_WHAT YOU ARE ASKED TO DO_. Copy exactly the lines of the data below that run from the line holding "Click the down arrow on the 继承的值 scrollbar" through the line holding "You are a computer-use agent. Viewport: 800px", both ends included.
(DATA SECTION begins)
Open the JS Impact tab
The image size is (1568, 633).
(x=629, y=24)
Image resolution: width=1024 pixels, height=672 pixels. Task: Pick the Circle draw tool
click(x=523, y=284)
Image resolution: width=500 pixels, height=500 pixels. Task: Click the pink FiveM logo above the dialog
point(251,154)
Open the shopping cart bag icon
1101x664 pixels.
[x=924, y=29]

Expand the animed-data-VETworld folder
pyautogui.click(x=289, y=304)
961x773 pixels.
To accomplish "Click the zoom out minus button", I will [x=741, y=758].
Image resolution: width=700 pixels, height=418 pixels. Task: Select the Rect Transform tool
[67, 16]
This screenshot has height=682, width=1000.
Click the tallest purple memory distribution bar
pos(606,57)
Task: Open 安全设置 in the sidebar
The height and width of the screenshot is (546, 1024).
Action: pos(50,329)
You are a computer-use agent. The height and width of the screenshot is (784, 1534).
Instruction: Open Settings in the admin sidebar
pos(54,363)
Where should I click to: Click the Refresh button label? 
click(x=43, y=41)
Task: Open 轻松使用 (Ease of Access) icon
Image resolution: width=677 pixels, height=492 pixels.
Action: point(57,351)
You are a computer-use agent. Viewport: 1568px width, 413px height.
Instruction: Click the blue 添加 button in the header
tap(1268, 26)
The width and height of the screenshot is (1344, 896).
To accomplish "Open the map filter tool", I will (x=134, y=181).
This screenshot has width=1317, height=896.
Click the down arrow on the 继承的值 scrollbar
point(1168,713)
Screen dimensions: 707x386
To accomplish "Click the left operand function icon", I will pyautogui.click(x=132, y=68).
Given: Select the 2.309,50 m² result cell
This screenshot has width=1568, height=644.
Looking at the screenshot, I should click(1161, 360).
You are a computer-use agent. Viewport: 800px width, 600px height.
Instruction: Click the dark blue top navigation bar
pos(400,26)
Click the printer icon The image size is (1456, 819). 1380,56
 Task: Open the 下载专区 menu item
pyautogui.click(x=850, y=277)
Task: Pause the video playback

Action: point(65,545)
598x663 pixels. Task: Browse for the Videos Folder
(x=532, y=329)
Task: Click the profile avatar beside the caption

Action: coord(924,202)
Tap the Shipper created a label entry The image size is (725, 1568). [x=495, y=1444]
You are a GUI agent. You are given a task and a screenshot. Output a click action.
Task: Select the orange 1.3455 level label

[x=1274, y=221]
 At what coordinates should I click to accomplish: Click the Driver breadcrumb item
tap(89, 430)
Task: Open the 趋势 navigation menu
(DATA SECTION ends)
_FINISHED EXERCISE_.
Click the down arrow on the 继承的值 scrollbar
point(1168,713)
Screen dimensions: 707x386
To accomplish "Click the left operand function icon", I will pyautogui.click(x=132, y=68).
Given: Select the 2.309,50 m² result cell
This screenshot has width=1568, height=644.
Looking at the screenshot, I should click(1161, 360).
You are a computer-use agent. Viewport: 800px width, 600px height.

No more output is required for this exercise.